→ Excerpted records:
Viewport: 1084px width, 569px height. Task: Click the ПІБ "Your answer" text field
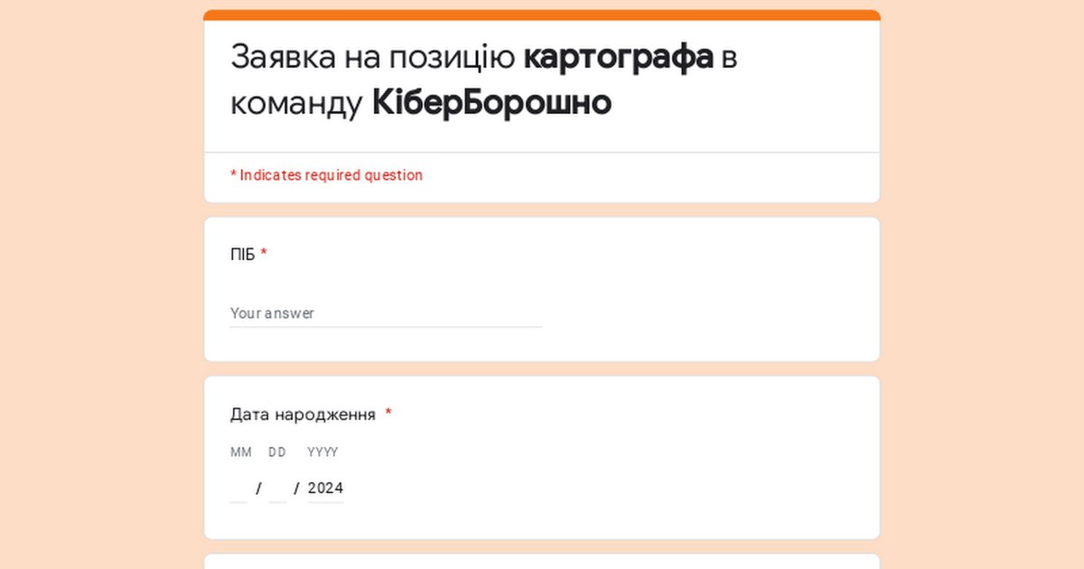pyautogui.click(x=386, y=313)
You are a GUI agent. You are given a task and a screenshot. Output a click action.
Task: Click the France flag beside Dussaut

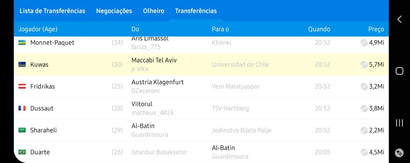point(22,108)
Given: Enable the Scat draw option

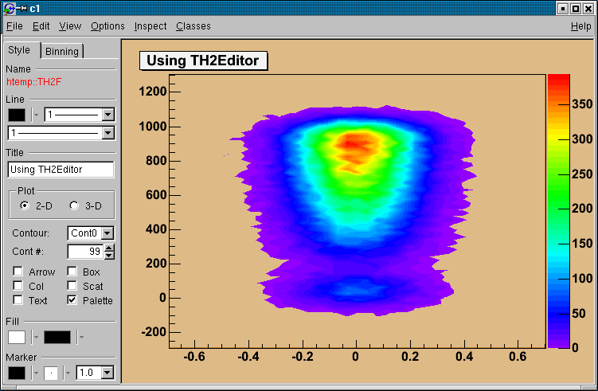Looking at the screenshot, I should (x=72, y=286).
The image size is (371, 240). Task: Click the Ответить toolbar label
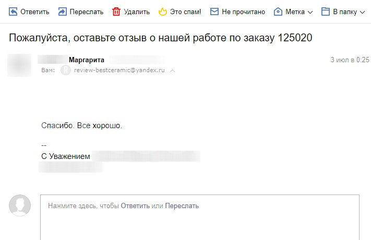coord(35,12)
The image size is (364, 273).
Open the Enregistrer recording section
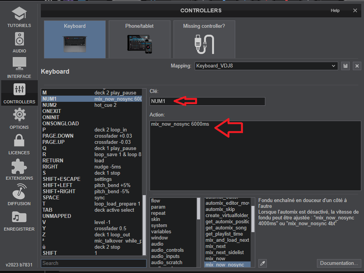pyautogui.click(x=19, y=220)
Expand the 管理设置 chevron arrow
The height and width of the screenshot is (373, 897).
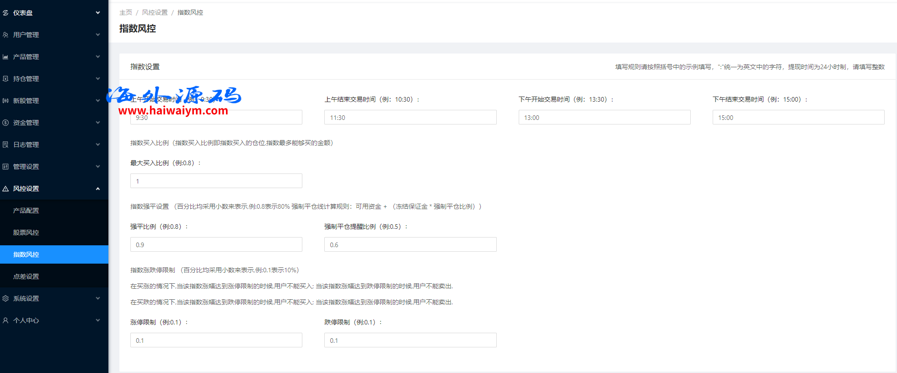point(98,167)
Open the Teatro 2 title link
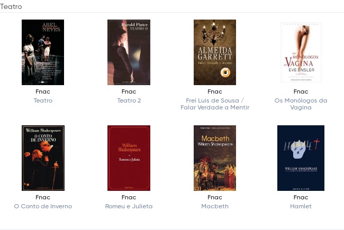Image resolution: width=344 pixels, height=230 pixels. pyautogui.click(x=129, y=100)
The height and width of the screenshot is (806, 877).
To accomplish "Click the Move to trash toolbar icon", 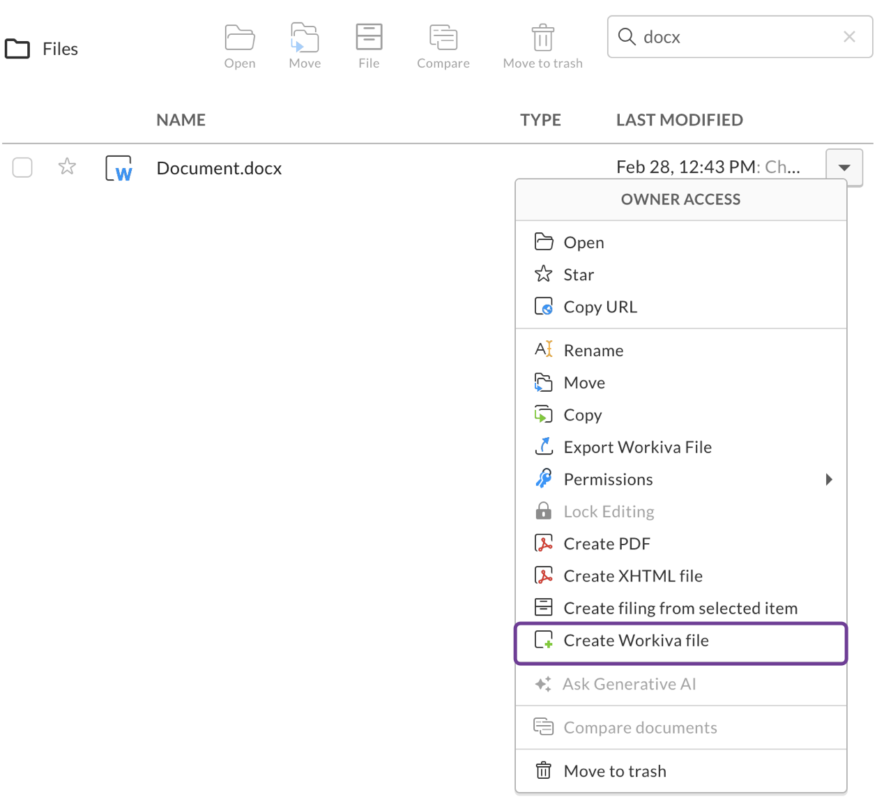I will [542, 38].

→ Task prompt:
All lines from the beginning of the material through the line that holds "You are a GUI", both included, should be returned exactly; please omit any pictures and add no other lines.

→ Problem solution:
Viewport: 1084px width, 569px height. Task: Click the ПІБ "Your answer" text field
pyautogui.click(x=386, y=313)
You are a GUI agent. You are given a task and a screenshot. Output a click action.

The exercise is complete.